*Ejercicio 1*: Según el texto sobre Joachim, ¿quién encabezaba el grupo de comunistas alemanes que Stalin instaló como gobernantes del Este?
*Ejercicio 2*: Explica, según el texto sobre Joachim, cómo llegó a escuchar por primera vez a Bill Haley.
*Ejercicio 3*: Enumera todas las personas mencionadas por su nombre en el texto sobre Joachim.

*Texto*:
****************
Después de la orgía de sangre, la llegada lenta de una nueva normalidad. Con el tiempo Joachim se convertiría en un hijo de la sociedad comunista. Stalin instaló como gobernantes del Este a un grupo de comunistas alemanes que vivían en Moscú, quienes habían sido formados cuidadosamente para ejercer esas funciones. A la cabeza de ellos, un hombrecillo autoritario y de chillona voz: Walter Ubricht, dirigente comunista de confianza de Stalin.
En ese Berlín derrotado creció Joachim, quien pronto destacaría por sus talentos en los dominios de la técnica. Ya muy joven, se convertiría en un experto electricista, fabricando y reparando aparatos de radio. Gracias a la radio topó una vez con la emisora norteamericana RIAS donde se sintió fascinado al escuchar por primera vez a Bill Haley con su guitarra eléctrica, cantando con sus «cometas», rock around the clock.
Como muchos, Joachim estudiaba y trabajaba en Berlín Oriental e iba a divertirse a Berlín Occidental. Hasta que un día, regresando de sus lindas vacaciones en Rügen, encontró que Berlín, su Berlín, había sido reducido por el muro a solo una mitad. Cuando con sus amigos vio el muro, su primera frase fue: ¿Y qué tal si nos escapamos? A ese objetivo dedicaría muchas horas de talento y esfuerzo.
****************
*Datos de origen*:
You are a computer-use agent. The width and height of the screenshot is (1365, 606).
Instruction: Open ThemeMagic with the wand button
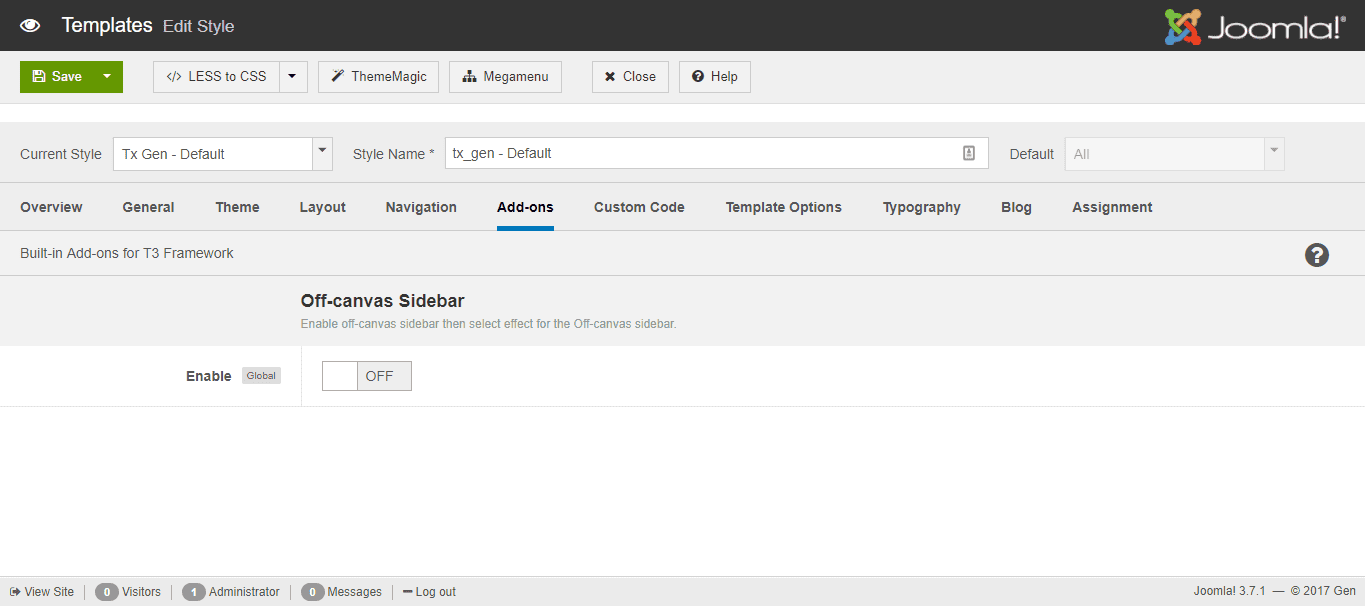coord(378,77)
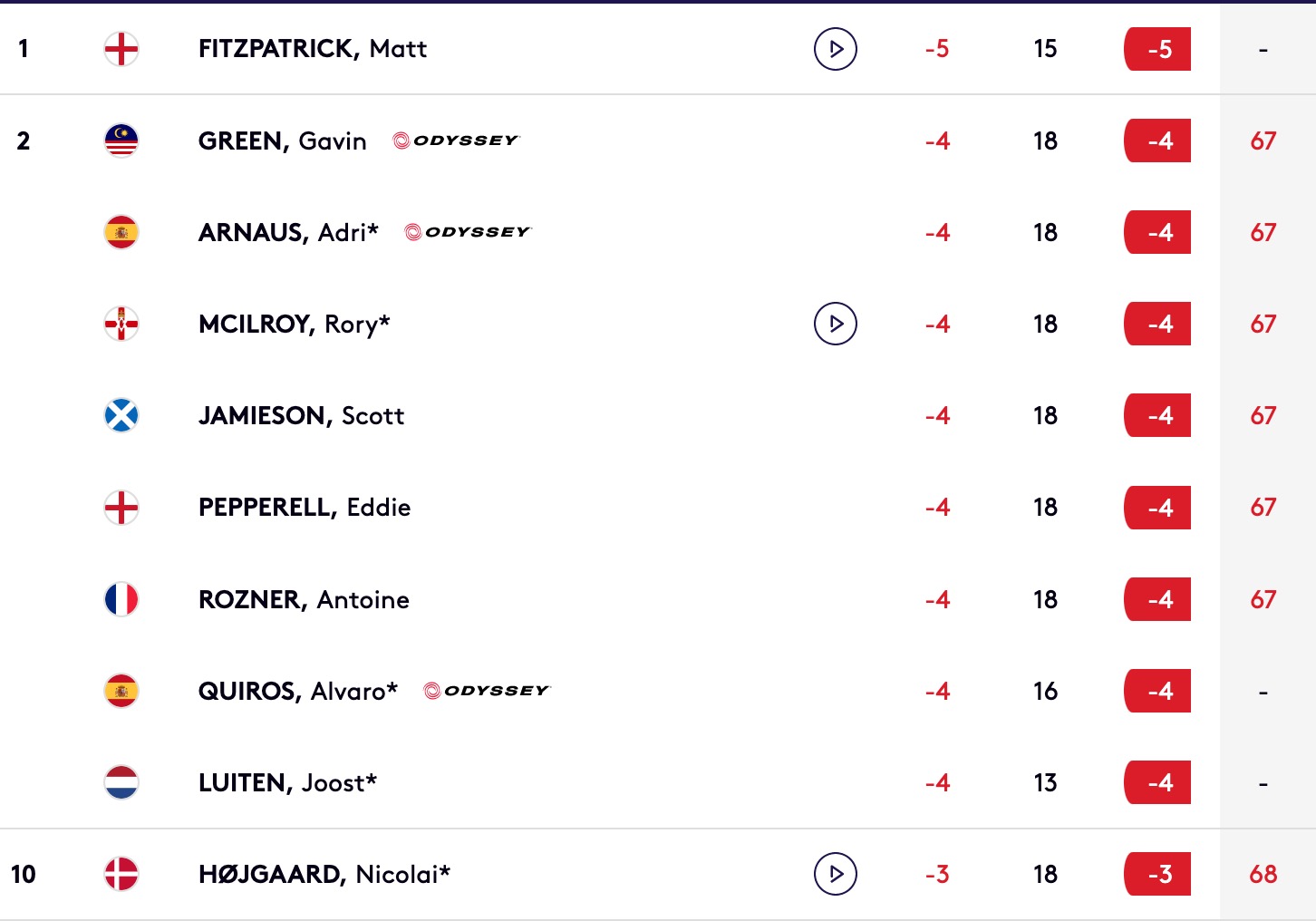Play video highlights for Matt Fitzpatrick

(836, 49)
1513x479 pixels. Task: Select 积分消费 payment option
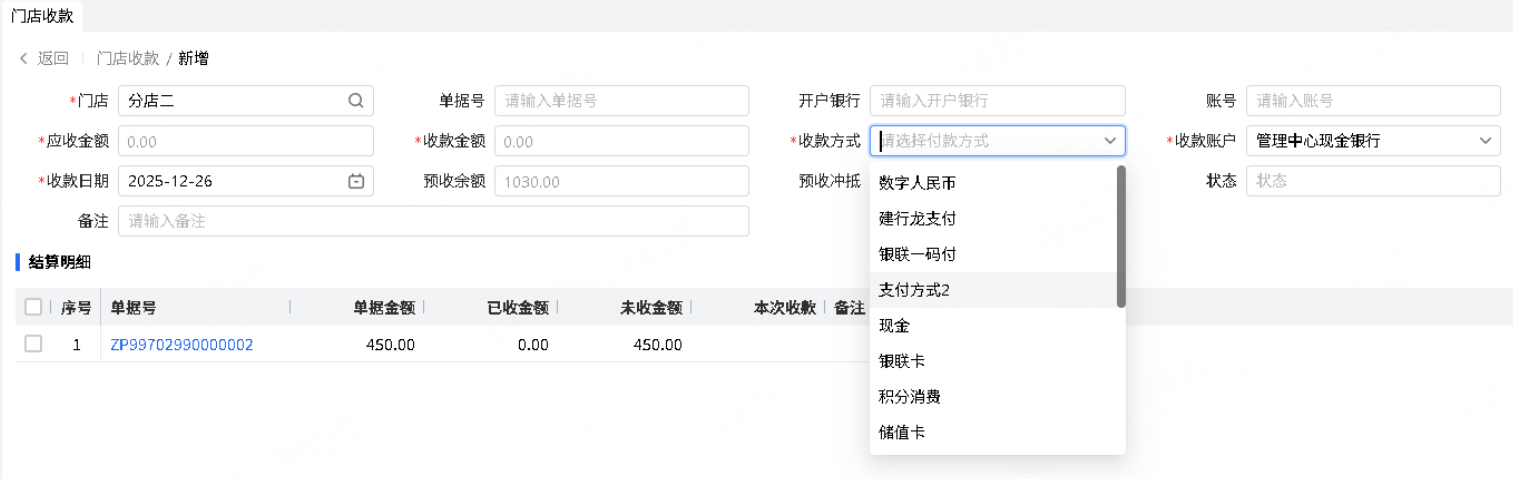pos(909,397)
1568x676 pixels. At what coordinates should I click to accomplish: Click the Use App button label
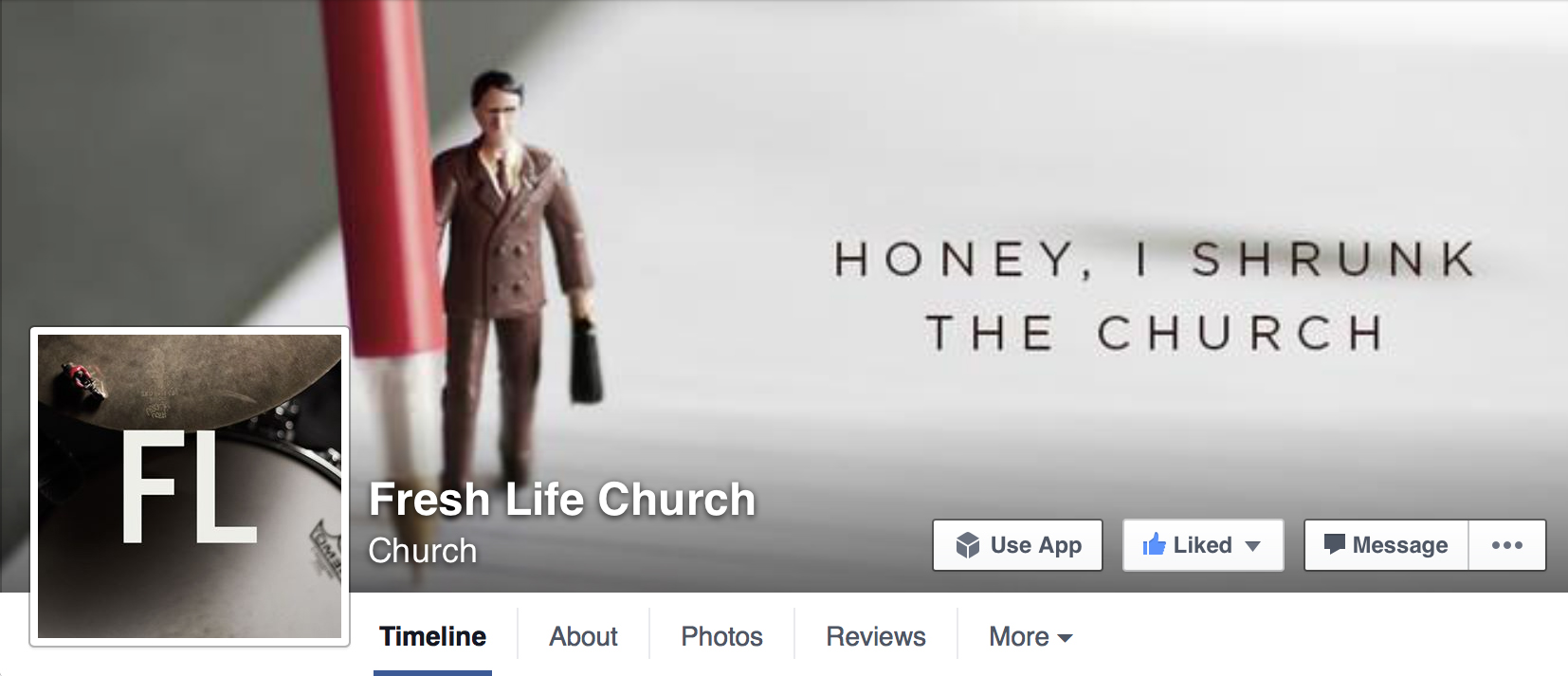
****************
*Solución 1*: Walter Ubricht, dirigente comunista de confianza de Stalin.

*Solución 2*: Joachim fabricaba y reparaba aparatos de radio. Gracias a la radio dio una vez con la emisora norteamericana RIAS, donde escuchó a Bill Haley cantar «rock around the clock» con sus «cometas».

*Solución 3*: Joachim, Stalin, Walter Ubricht y Bill Haley.